Restoring the morale of the library’s staff is another concern.

The 2016 survey of federal employees, which is not yet released but was obtained by The Washington Post, shows that only 49 percent of staff said they had a “high level of respect” for the library’s senior leaders and only 38 percent reported being satisfied with senior leadership’s practices. Thirty percent said “creativity and innovation are rewarded,” and just 22 percent said pay raises were linked to job performance. A library spokeswoman said the acting librarian, David Mao, initiated the survey during the leadership transition to create a baseline for planning. The last time the library conducted the survey, which will be released in the coming weeks, was in 2010.

Hayden also will focus on private fundraising, alongside the library’s fundraising arm, the James Madison Council. She has met with its chairman, David M. Rubenstein, and believes it will continue and grow. Rubenstein agrees.

“I’m very much looking forward to working with Carla Hayden,” he said. “She is a person who is used to raising private-sector money. I think she will bring her own flavor and her own style.

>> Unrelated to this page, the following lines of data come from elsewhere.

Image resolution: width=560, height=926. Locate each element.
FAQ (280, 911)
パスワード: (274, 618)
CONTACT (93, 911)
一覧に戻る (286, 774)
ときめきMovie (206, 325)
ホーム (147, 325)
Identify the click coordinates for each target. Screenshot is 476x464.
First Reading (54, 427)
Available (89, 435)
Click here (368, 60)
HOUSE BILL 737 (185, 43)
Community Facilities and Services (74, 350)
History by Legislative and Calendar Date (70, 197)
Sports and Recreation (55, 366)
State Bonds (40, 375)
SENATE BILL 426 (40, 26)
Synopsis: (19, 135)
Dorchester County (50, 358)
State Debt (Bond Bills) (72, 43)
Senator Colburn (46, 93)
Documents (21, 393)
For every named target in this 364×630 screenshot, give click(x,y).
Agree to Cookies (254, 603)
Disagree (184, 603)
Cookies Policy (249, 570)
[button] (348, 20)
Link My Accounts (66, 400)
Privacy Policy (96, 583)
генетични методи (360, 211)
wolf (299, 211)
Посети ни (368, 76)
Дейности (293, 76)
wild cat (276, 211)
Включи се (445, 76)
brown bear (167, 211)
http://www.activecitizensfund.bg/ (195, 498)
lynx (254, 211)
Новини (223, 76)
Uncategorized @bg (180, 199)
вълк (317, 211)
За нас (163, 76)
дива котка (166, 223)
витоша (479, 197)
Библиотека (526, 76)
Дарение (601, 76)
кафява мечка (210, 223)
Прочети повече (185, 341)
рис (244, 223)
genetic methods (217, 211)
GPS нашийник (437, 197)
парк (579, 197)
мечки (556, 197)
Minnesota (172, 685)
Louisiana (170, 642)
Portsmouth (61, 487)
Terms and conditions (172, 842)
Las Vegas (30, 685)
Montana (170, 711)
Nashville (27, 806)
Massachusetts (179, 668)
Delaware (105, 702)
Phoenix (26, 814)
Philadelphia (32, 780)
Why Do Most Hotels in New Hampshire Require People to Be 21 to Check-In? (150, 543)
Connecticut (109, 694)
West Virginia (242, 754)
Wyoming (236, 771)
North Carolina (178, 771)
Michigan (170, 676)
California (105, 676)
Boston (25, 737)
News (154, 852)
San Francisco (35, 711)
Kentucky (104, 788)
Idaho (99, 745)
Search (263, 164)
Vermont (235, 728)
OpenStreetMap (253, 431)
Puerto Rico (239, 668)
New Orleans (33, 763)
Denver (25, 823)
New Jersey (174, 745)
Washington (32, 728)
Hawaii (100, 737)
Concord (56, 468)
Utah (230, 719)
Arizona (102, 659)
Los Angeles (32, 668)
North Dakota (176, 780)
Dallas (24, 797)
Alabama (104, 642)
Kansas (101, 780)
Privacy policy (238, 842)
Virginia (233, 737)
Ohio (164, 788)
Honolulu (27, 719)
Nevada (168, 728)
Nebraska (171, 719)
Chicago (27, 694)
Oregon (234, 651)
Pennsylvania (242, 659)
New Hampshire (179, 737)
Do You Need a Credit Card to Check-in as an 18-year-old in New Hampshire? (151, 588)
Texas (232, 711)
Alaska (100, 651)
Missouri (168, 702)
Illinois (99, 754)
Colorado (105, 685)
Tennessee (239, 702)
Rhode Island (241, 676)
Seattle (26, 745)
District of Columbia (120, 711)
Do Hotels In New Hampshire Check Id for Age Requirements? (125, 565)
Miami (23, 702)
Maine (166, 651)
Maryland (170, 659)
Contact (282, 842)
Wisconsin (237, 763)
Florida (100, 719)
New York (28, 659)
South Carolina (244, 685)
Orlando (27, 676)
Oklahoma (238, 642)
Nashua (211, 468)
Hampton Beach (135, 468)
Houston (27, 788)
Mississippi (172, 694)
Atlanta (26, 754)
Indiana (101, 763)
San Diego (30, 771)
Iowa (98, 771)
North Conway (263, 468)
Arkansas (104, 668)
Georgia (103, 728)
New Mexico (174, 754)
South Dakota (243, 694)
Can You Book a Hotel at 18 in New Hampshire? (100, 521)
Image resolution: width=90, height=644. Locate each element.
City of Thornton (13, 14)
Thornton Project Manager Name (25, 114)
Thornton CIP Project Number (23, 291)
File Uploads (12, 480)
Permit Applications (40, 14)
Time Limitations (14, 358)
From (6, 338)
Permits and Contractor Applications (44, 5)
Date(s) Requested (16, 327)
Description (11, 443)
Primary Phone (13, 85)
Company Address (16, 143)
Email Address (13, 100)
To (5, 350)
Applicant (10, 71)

“The James Madison Council has done a reasonably good job, but we can always do more. Working with Carla Hayden we hope to add more people to the council, to provide more diversity in its membership, more youth. I expect we’ll grow the membership and expect we’ll raise additional money.”

Hayden plans to meet informally with staff — “maybe coffee with Carla,” she suggested — to hear their concerns and learn about the library’s history and operations. It is her responsibility, she said, to help others reach their potential.

“Everybody is really equal,” she said. “I’ve learned, and maybe it has to do with my culture, that there are people who may be maintenance workers by day and are deacons in the church on Sunday.”

That approach is signature Hayden, friends say.

“She believes in people. She’s a real nurturer and supporter,” said Mary Hastler, chief executive of the Harford County Public Library in Belcamp, Md., and past president of the Maryland Library Association. “She doesn’t give up easy. She really wants change, to make change.”